Electromyogr Clin Neurophysiol. 2007 May-Jun;47(3):175-82.

BACKGROUND

Quantitative electromyography (EMG) using different needle techniques has not been performed or reported on a relatively large group of patients with facioscapulohumeral muscular dystrophy (FSHD).

PURPOSE

To establish statistically: (1) correlations between clinical features of patients (age, disease duration and degree of weakness) and quantitative needle EMG/SFEMG,; (2) correlations between different EMG parameters in the patient group, and (3) quantitative EMG differences comparing patients with a healthy control group.

METHODS

Nerve conduction studies, and needle EMG (motorunit analysis, MacroEMG, SFEMG) were performed on Mm. triceps brachii and Mm. tibialis anterior according to standard techniques on 20 patients with FSHD.

RESULTS

Nerve conduction studies were normal. In Mm. triceps brachii and, to a lesser extent, Mm. tibialis anterior motorunit analysis and MacroEMG showed myopathic changes, that correlated with patient clinical parameters. In Mm. triceps brachii (but not in Mm. tibialis anterior) EMG results were statistically different in patients compared to control group data.

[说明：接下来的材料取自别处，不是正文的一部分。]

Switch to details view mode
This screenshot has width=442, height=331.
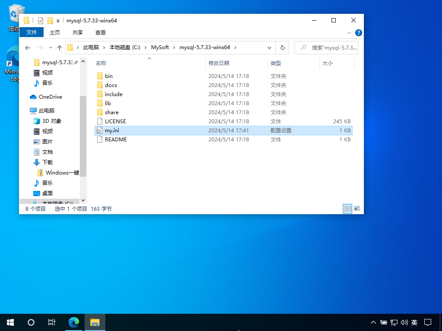[x=347, y=209]

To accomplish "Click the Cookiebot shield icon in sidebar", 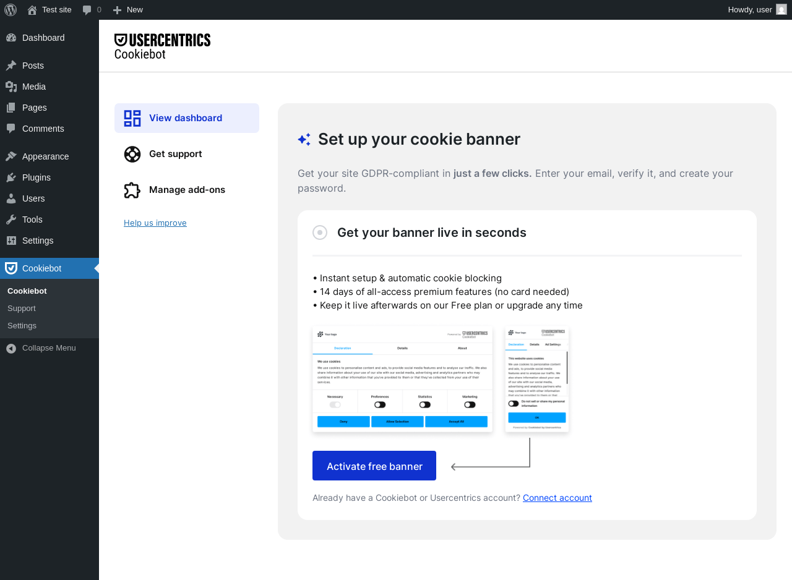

The most sensitive indicators of a myopathy were MUP duration (motorunit analysis) and MUP area (MacroEMG). In the Mm. triceps brachii SFEMG revealed correlations between worsening pooled MCD data and patient clinical parameters. Pooled MCD results did not correlate with other MUP parameters. SFEMG showed abnormal jitter only in 2 patients with the longest disease duration.

CONCLUSION

Quantitative EMG results are compatible with a mild, slowly progressive myopathy. The most sensitive indicators of early muscle disease were MUP duration (motorunit analysis) and MUP area (MacroEMG) that would not be detected on "routine" EMG SFEMG showed subtle, progressive worsening of neuromuscular junction physiology. However, quantitative EMG and SFEMG showed that muscle fiber degeneration and loss followed a course independent of muscle fiber regeneration and reinnervation.

背景

尚未对相对大量的面肩肱型肌营养不良症（FSHD）患者群体进行或报道使用不同针电极技术的定量肌电图（EMG）研究。

目的

进行统计学分析以确定：（1）患者的临床特征（年龄、病程和肌无力程度）与定量针电极EMG/SFEMG之间的相关性；（2）患者组中不同EMG参数之间的相关性；（3）患者与健康对照组之间的定量EMG差异。

方法

按照标准技术，对20例FSHD患者的肱三头肌和胫前肌进行神经传导研究及针电极EMG（运动单位分析、巨肌电图、单纤维肌电图）检查。

结果

神经传导研究结果正常。在肱三头肌以及程度较轻的胫前肌中，运动单位分析和巨肌电图显示出肌病性改变，且与患者临床参数相关。在肱三头肌（而非胫前肌）中，患者的EMG结果与对照组数据相比存在统计学差异。肌病最敏感的指标是运动单位电位（MUP）时限（运动单位分析）和MUP面积（巨肌电图）。在肱三头肌中，单纤维肌电图显示综合MCD数据恶化与患者临床参数之间存在相关性。综合MCD结果与其他MUP参数无关。单纤维肌电图仅在病程最长的2例患者中显示出异常颤抖。